As this happens beat the butter into a pale cream
(spreading out as the prima primula)
beat in the sugar (with hands that are light) until fluffy
O alchemy, your serious but unstable play comes in here!
beat again each egg yolk in
– how it shall gild itself

Raise up your little bowl of chocolate, show it to all the rest
mix & fold it then most carefully into the golden mixture
making one dark luscious mess
(like this one that’s all about us)
the maiden lights her fire and hastens away
– just to set a large pot of water on the heat
with a trivet waiting to support your basin
like the branches of the pedunculate oak a nest

In another bowl whisk (with your hands)
the egg whites until stiff, then fold (w/ yr hands)
carefully into that dark mixture so they
will not withdraw
                  quickly fill
the prepared bowl (carefully as
a bloody crown upon thy gilded head)
happen just to smooth it down, then cover
with greased & unbroken cooking foil
pleated like a shirt or the sonnets of Petrarch
tie it & trim, let it rest as it should in the boiling water
half-drown’d & gently simmering
– you may need to keep up the boiling water
cover with a lid & keep the sleeves clear!

Three quarters of an hour it’ll take to truly transform
take it out & put carefully aside
let it cool – it is awfully clean now
and cool, let us say, as mushrooms

To serve, to truly serve
hopeful, dirty, noisy & shaken as we are
uncover the pudding & loosen its side
gently with a palette knife or such
carefully invert onto a shallow dish or trencher
whip the cream – it will
lighten a little but still should pour
covering this pudding but not completely
– the moist dark flesh peeping disordered
(we project) through the white & lacy coverlet
then eat, peaceably & agreeably as children do in fun
something simply good & tasty together

[I got his recipe from a cheap 80s recipe book for fine dining (Philippa Davenport[1], 100 Great Dishes Made Easy, Regent Books, 1985).
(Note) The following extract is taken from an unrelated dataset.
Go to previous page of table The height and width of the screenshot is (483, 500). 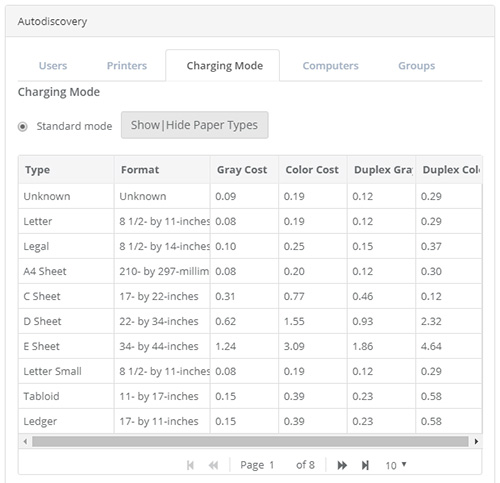pos(213,465)
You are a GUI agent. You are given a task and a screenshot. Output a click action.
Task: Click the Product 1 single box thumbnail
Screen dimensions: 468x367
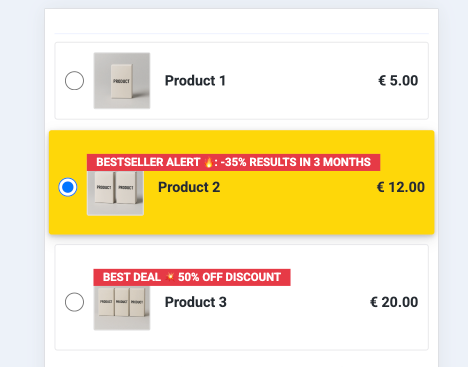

She gave a toned down version of Robert Carrier’s “Negresse en Chemise”, a legendary dish. This was based loosely on continental models (French “Negresse en chemise”, Viennese “Mohr im Hemd”[2]), which tend though to be more cakelike, with typically flour, breadcrumbs, nuts, often ring-shaped rather than breastlike. Carrier’s name for this soufflé, introducing it to Britain, is a problem – the dish undoubtedly is dark, beautiful & fleshy, a mound of delight. A flirtatious sexuality unavoidably attends our eating, indeed, should do so. Questions of power and origin attend all our actions – often unavoidably. Negresse is rejected. But I can’t unname it or her. One would be a cretin to reject the pudding because of its original name. Names, words, can never be innocent – but what can? But puddings at least are never guilty[3].]

[1] Hmm. More poetic connections here?